This it is believed gives a satisfactory answer also to the argument drawn from the interpolated reading of the various sections of this act.

The court does not see the force of the argument drawn from the supposed tautology which it is said the construction contended for by the attorney-general will produce. The expressions, acquitted or discharged from farther prosecution, were introduced into the third section very properly out of caution, and are calculated to meet an argument pressed upon the court in this very cause, to wit, that if an examining court should say that a prisoner is not guilty, and actually turn him loose, yet if it does not go on and say on the record, he is discharged from farther prosecution, he may be prosecuted de novo.

The argument from analogy is also deemed inapplicable.

The grand and petty jury are sworn in a court having general jurisdiction of the crime, and are by the statute and common law charged with every part of it-not so the examíning court: we have seen that its jurisdiction is limited.

Besides, it is not correct to say that a grand jury can acquit. It is true if they find ignoramus as to the murder and a true bill as to manslaughter, the attorney cannot try the prisoner for murder on that bill. But if he obtains better testimony, he may send up another bill for murder and try him upon that. One indictment cannot be pleaded in abatement of another, 2 Hale 239.; nor can he return of ignoramus be pleaded in bar. It is said that he will not be prepared to encounter the charge of malice, and therefore will be taken by surprise. The answer is, that this can never happen if the court send him up generally for the homicide, as it ought to do.

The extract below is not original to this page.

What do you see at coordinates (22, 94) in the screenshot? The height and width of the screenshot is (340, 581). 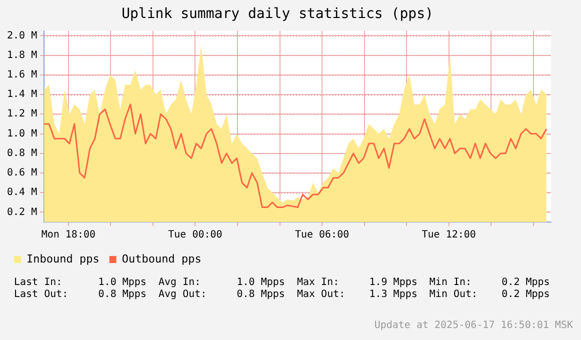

"But the examining court is an additional barrier erected for the benefit of the accused;" and so it is. No innocent man can now be kept in jail more than ten days without a trial. And if his examining court discharges him, he can never afterwards be questioned for the same crime, two great privileges which he did not enjoy by the common law. The inference drawn from the power to bail stands on the same footing with that drawn from the power to discriminate between grand and petty larceny. It may not be improper, however, to add here, that this power to bail was not given to the examining courts at the time nor for the reason mentioned in the argument: those courts have possessed that power ever since the year 1777. Vide Chancellor's revisal, chap. 17. sect. 58. p. 74. The history we have had of this law does not, it is believed, impugn in the least the construction given to it by the court. From the passage of the first act upon the subject up to the year 1786, we know of no judicial decision upon this point. For although Judge VOL. III.